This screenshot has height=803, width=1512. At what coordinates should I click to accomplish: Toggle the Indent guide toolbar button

----

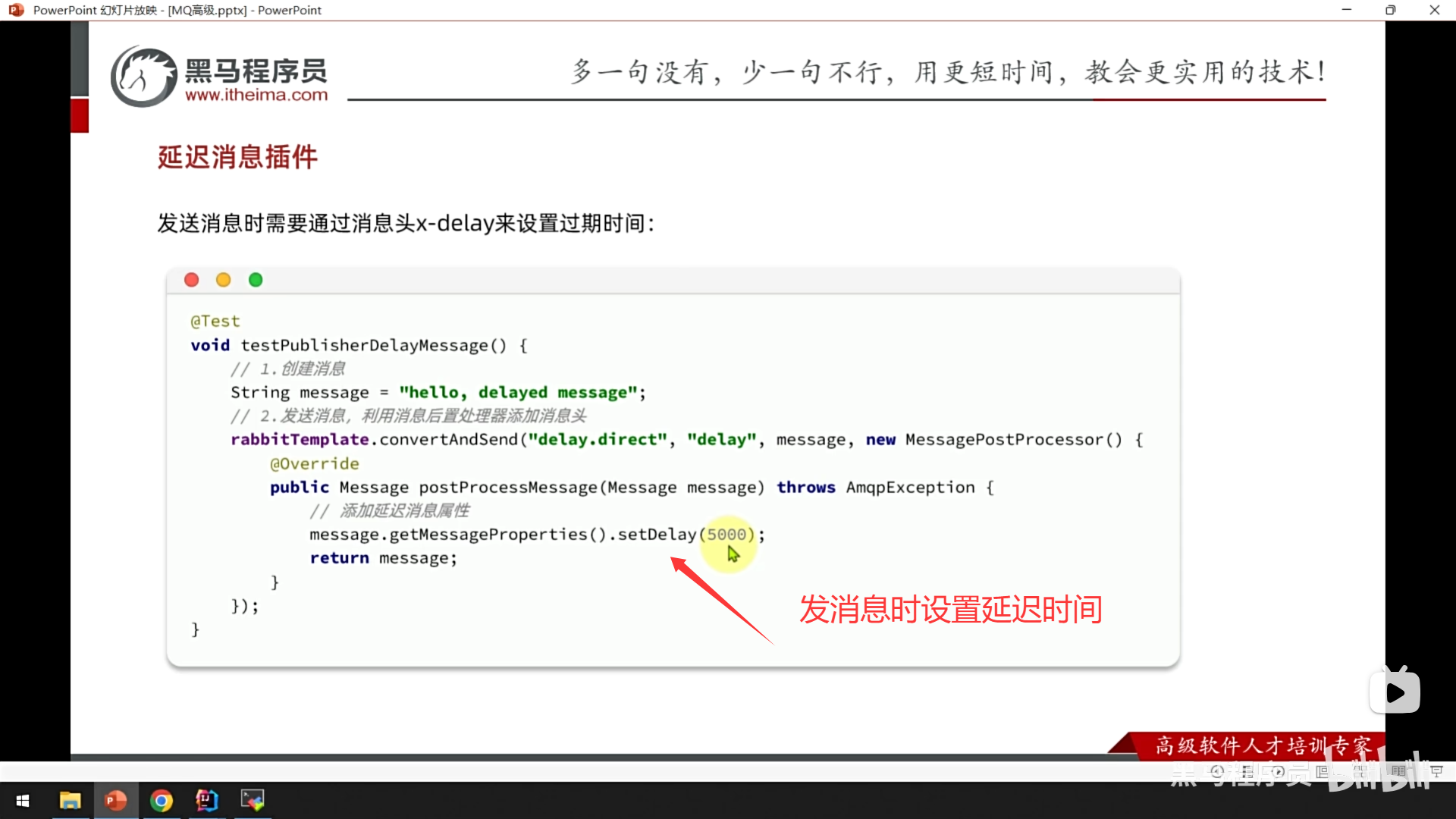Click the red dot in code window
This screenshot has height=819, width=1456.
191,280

----

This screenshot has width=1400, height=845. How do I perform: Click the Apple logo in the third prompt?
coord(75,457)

----

Reproduce the rows from the line containing "This screenshot has width=1400, height=845." through the line containing "coord(75,457)", both included.

This screenshot has width=1400, height=845. How do I perform: Click the Apple logo in the third prompt?
coord(75,457)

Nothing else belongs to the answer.